<<<<
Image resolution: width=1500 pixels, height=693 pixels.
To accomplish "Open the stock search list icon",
>>>>
<<<<
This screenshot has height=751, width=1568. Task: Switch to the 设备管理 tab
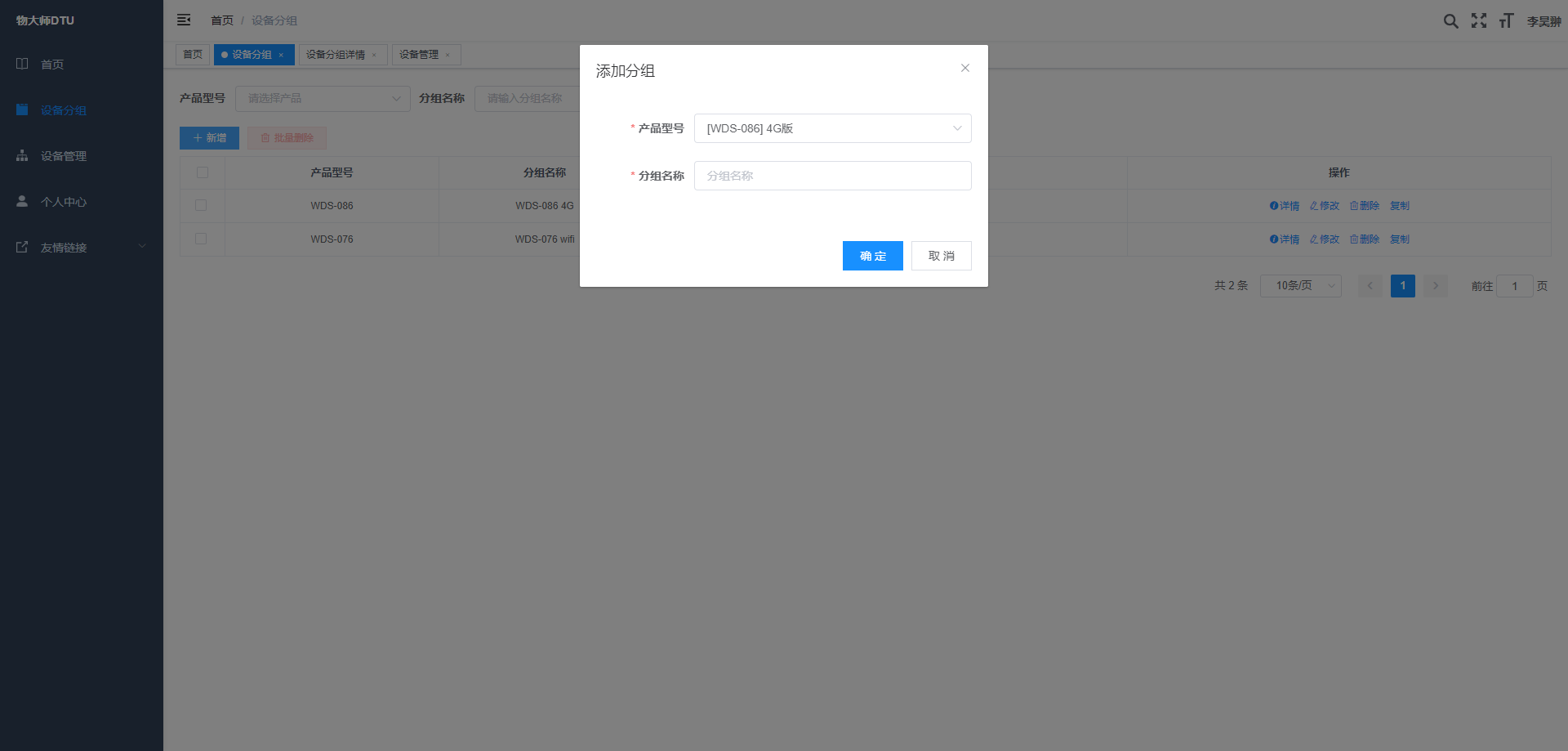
>>>>
<<<<
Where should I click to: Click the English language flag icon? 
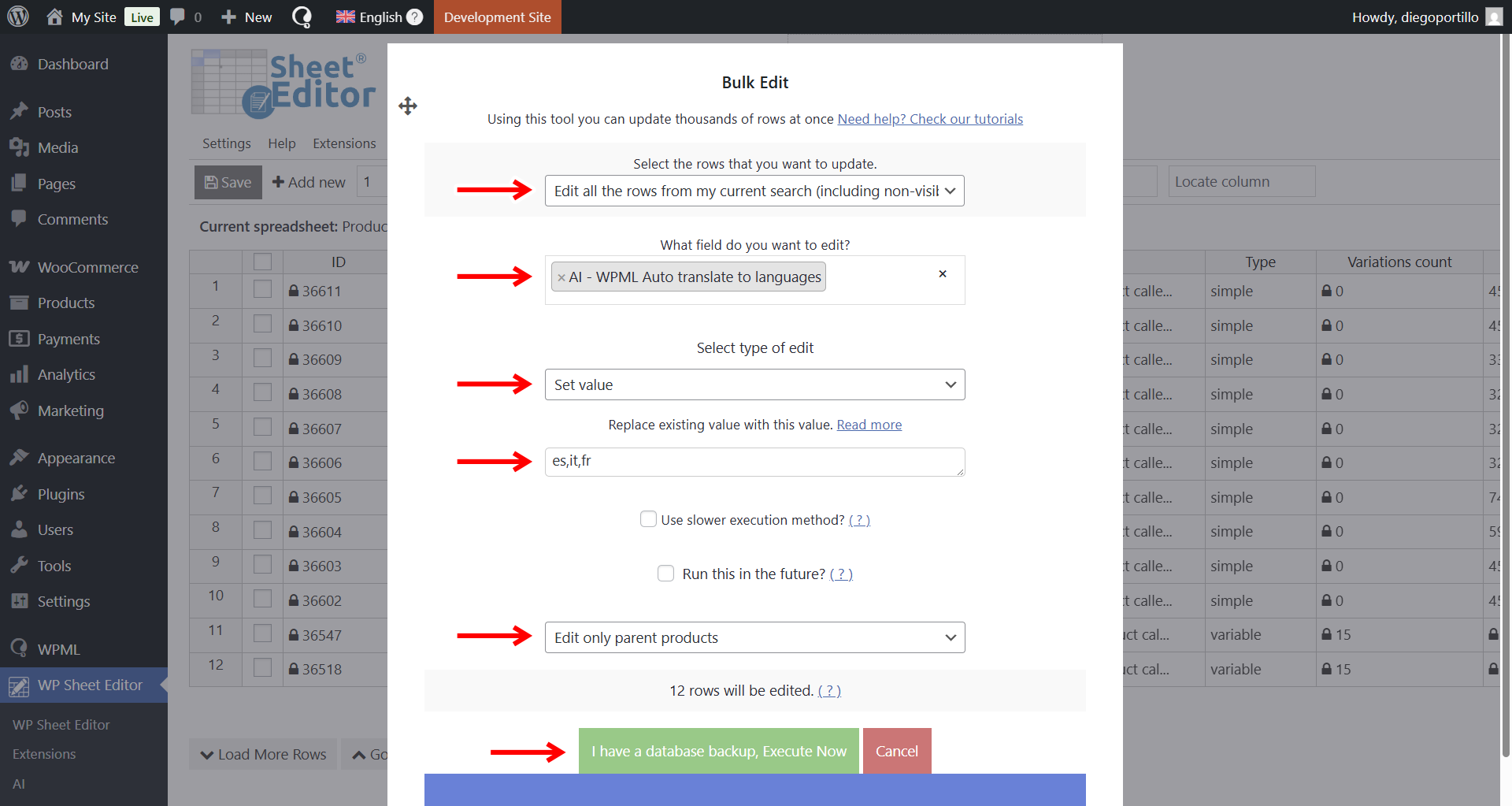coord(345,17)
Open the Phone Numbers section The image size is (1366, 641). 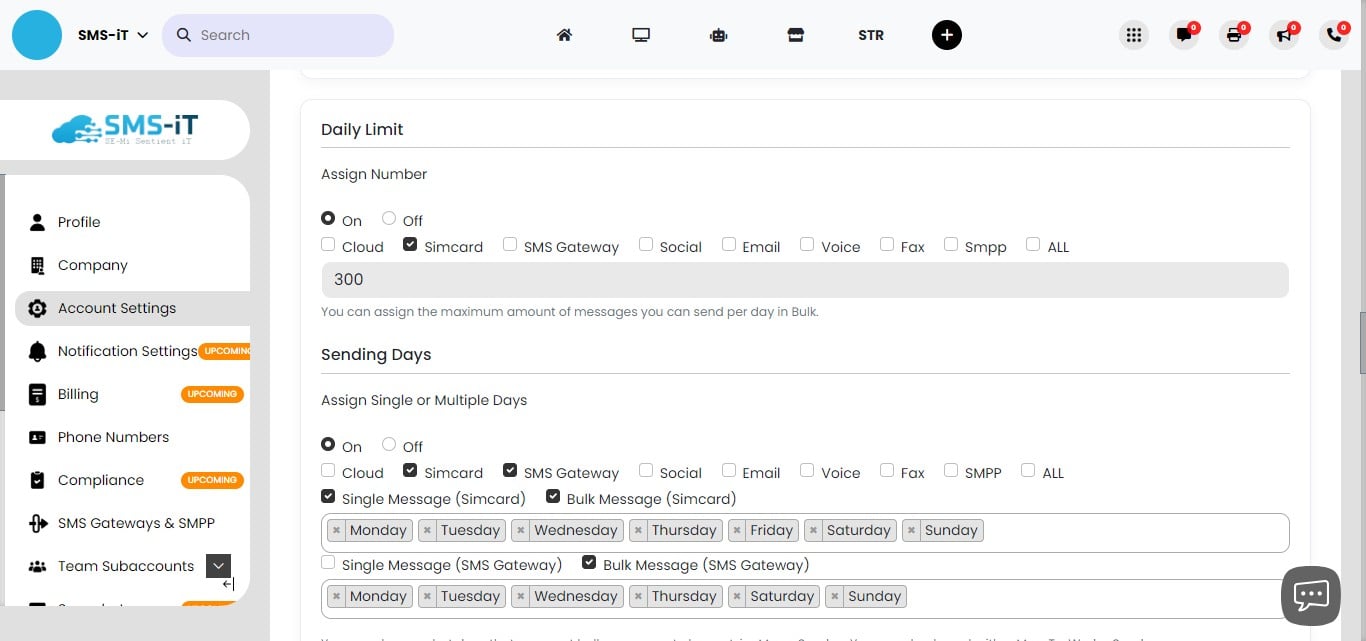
>>>>
• [TASK STATEMENT] Count the lines in the records above that contain the string "width", treating case as significant. Reply with the number alone.

• [TASK RESPONSE] 2